Another example of unfinished decoration can be found in the marble slab with crosses inscribed in intersecting squares forming an eight-pointed star, which is preserved and walled up in the hallway of Palazzo Nardini—or Palazzo del Governo Vecchio—in Rome (Flaminio 2018).
The tightly interwoven net and knots with sharp edges are the only elements that might afford us a dating context, as it is comparable to the pluteus fragments in the Santi Quattro Coronati (Melucco Vaccaro 1974, figs. 163 and 166), which can safely be dated to somewhere near the mid-ninth century.
The function of the slab, which came to Palazzo Venezia from excavations in the area of the Palazzetto in 1910–1914, cannot be deduced from the fragment as it is walled in—its thickness can therefore not be ascertained, and the verso is no longer visible.
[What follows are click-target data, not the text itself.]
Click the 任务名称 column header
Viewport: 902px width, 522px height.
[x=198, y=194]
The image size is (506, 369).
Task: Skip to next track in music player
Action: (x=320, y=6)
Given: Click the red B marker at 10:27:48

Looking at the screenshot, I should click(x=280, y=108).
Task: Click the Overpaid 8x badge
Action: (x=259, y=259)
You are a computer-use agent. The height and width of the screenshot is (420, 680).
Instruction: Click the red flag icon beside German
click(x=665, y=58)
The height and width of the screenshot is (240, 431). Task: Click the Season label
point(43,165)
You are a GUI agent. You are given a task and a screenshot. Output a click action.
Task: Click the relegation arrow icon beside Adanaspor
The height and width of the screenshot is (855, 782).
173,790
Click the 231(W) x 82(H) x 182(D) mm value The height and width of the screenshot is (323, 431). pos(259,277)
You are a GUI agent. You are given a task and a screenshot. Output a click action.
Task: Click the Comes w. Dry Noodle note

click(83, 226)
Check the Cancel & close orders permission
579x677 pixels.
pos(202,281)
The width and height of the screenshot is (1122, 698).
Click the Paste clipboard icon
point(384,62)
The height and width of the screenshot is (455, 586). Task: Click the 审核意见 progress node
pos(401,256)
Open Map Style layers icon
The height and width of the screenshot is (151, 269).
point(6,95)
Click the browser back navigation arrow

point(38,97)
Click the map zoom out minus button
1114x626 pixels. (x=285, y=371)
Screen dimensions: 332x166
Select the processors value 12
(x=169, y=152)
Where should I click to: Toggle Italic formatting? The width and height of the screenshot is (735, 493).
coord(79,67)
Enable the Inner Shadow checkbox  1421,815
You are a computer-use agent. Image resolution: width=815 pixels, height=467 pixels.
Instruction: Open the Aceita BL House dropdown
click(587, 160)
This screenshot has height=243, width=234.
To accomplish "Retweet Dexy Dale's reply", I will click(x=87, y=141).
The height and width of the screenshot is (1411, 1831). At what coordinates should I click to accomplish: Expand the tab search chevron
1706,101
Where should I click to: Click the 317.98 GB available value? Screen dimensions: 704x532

Formally, the carving appears somewhat uncertain, its grooves sometimes deeper and sometimes more superficial, with discontinuous lines that are sometimes crooked and imprecise.
Valentina Brancone
State of conservation
Mediocre. Cropped and chiseled with holes and other nicks.
Restorations and analyses
1999 (cleaning).
Provenance
Unknown. Found during excavations for the Palazzetto, as part of demolition carried out in the area for the relocation of the Palazzetto di Venezia (1910–1914).
Sources and documents
Rome, Archivio del Museo del Palazzo di Venezia, Bulletin, tome IV (handwritten annotation by Federico Hermanin, June 30, 1921);
Rome, Archivio del Museo del Palazzo di Venezia, list of marble fragments throughout Palazzo Venezia (manuscript inventory by Federico Hermanin, no year);
Rome, Archivio del Museo del Palazzo di Venezia, inventory of the sculptures in the lower and upper loggias (manuscript inventory edited by Maria Vittoria Brugnoli, 1973).
References
Kautzsch Rudolf, Die römische Schmuckkunst in Stein vom 6. bis zum 10 Jahrhundert, in «Römisches Jahrbuch für Kunstgeschichte», III, 1939, pp. 3-73;
Melucco Vaccaro Alessandra, La Diocesi di Roma, t. III, La II regione ecclesiastica, Corpus della scultura altomedievale, VII, Spoleto 1974;
Macchiarella Gianclaudio, Note sulla scultura in marmo a Roma tra VIII e IX secolo, in Istituto di Storia dell’Arte dell’Università di Roma (a cura di), Roma e l’età carolingia. Atti delle giornate di studio (Roma, 3-8 maggio 1976), Roma 1976, pp. 289-299;
Latini Massimo, Sculture altomedievali inedite del Museo Nazionale del Palazzo di Venezia in Roma, in «Rivista dell’Istituto Nazionale d’Archeologia e Storia dell’Arte», 57, 2003, pp. 113-152;
Latini Massimo, in Barberini Maria Giulia (a cura di), Tracce di pietra. La collezione dei marmi di Palazzo Venezia, Roma 2008, pp. 175-194, schede 1-29;
Flaminio Roberta, Sulle tracce di un bassorilievo poco conosciuto: la lastra con le croci di Palazzo Nardini al Governo Vecchio (Roma), in Pedone Silvia, Paribeni Andrea (a cura di), «Di Bisanzio dirai ciò che è passato, ciò che passa e che sarà». Scritti in onore di Alessandra Guiglia, t. I, Roma 2018, pp. 299-317.